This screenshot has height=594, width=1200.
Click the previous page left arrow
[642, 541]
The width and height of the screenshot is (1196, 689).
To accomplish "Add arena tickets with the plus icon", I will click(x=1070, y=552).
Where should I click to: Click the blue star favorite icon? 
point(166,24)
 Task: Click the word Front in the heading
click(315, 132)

· · · · ·

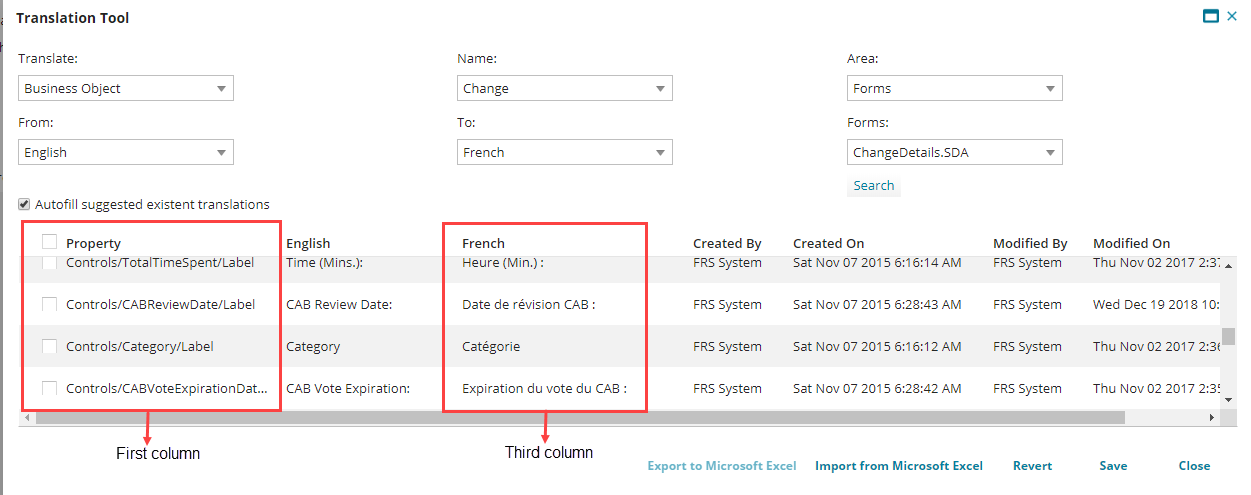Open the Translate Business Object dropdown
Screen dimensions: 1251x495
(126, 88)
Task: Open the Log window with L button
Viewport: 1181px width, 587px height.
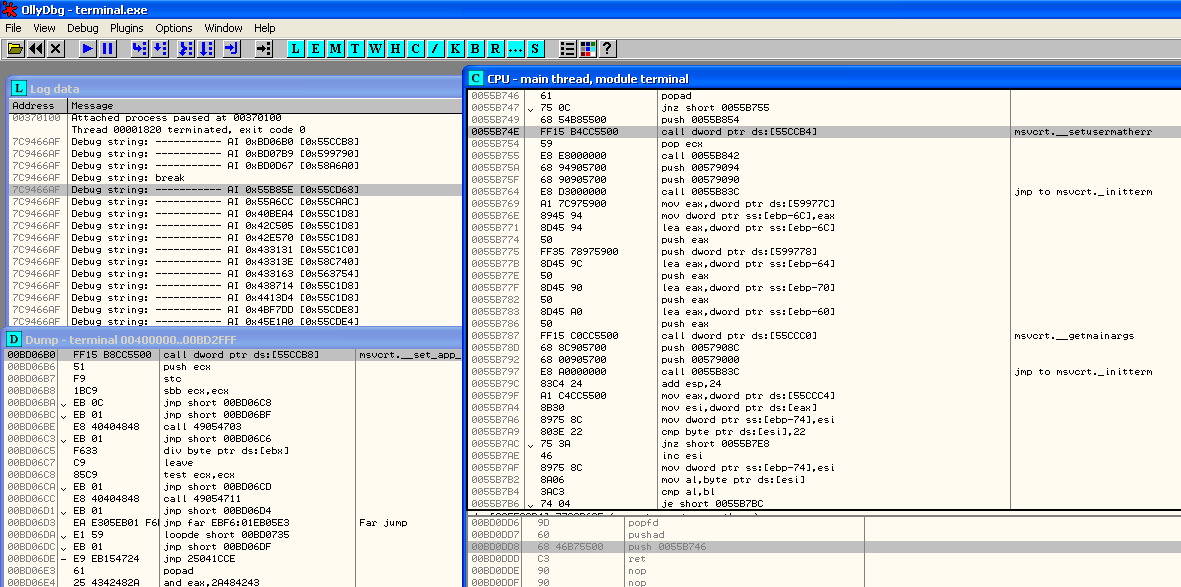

· · · · ·

Please make an exact copy of the lines above from the line with "Task: Open the Log window with L button" through the line with "Viewport: 1181px width, 587px height.", both ends included.

Task: Open the Log window with L button
Viewport: 1181px width, 587px height.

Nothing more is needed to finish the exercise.